Im Scared of Saying Hello, again

3 1 0
                                    

2 years and 4 months since my aunt left my life and, 5 days from now she will be back.. i'm going to cry, I know I am..im not ready to say hello so suddenly.. ive grown numb these past few days. out of pure fear, I've lost most of my appetite, lost sleep. I'm excited that im going to be in the same state as my cousins. but I have this fear eating me alive, this could all be a big Lie that shes pounding into my head.. and it could be the truth but ill believe it when I see it, I pray this isn't one of her lies, im tired of the long stressful journey.. I want all of this over I worn down... what more can I say.. I've grown numb.

I'm tired of this..

shes been gone 2 years, and every family get together was all about her and how shes "dying" in 22 million ways..

and she wants back into mine and the rest if my family's life so suddenly?
she expects me to miss her and love her after she DISRESPECTED my mom on the phone right beside me??
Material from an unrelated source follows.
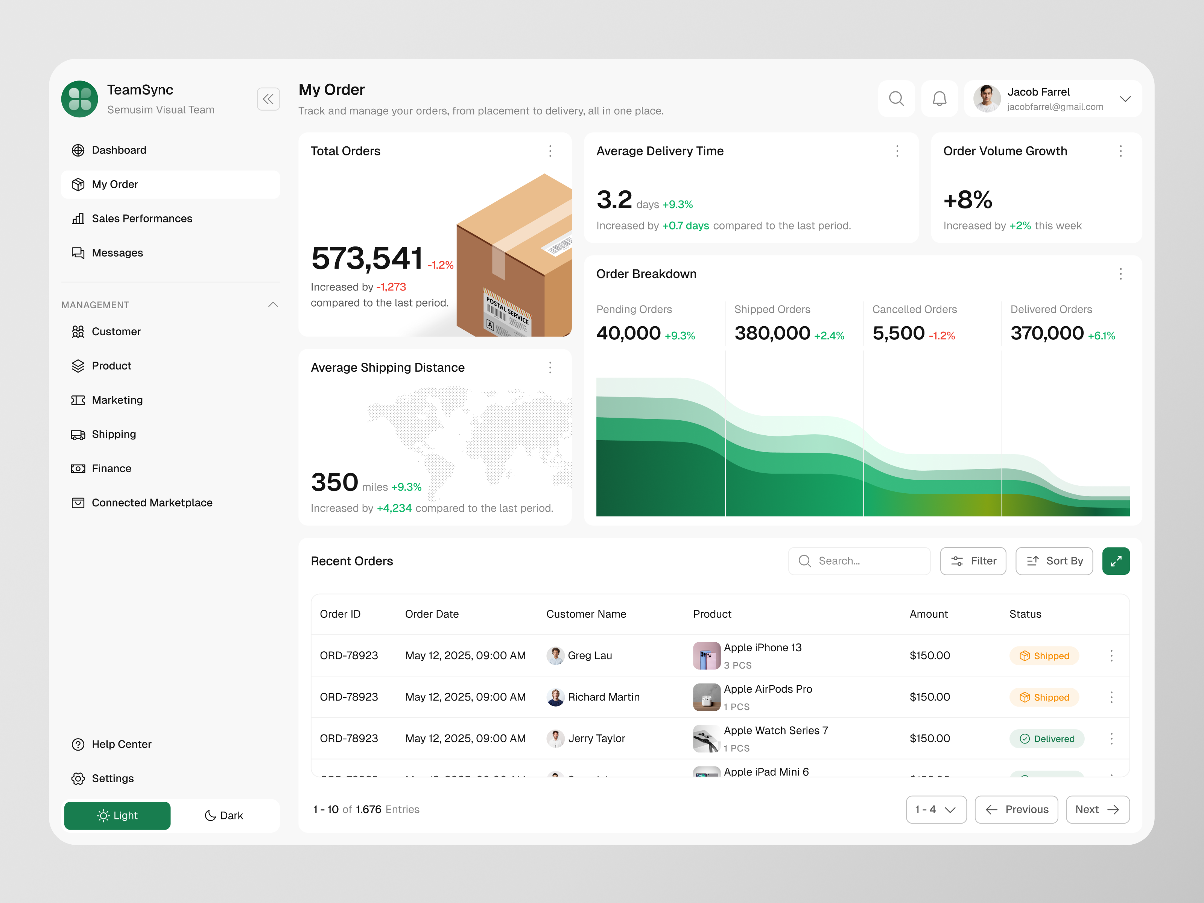This screenshot has height=903, width=1204.
Task: Select Sales Performances in the sidebar
Action: pyautogui.click(x=142, y=218)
what she wants is attention, and when she gets back shes gonna shit talk her Ex-husband of nine years and play the "he was abusive and im the victim here" when in reality she just wanted another DICK.

 its gonna take every bit of strength I have not to confront her and rip her up one side of the U.S down the other..Ive grown and matured these past 2 years and couple months, and so has my Temper, I know when I should remain calm and not freak the Hell out but, around her im not sure what to do first..

I was just starting to get used to her not being at ANY family get together. and in 5 short days she'll  be back, I don't want to see her.. let alone talk to her..

ive grown numb to her childish ways.. shes just a bitch.. that's the long and short of it.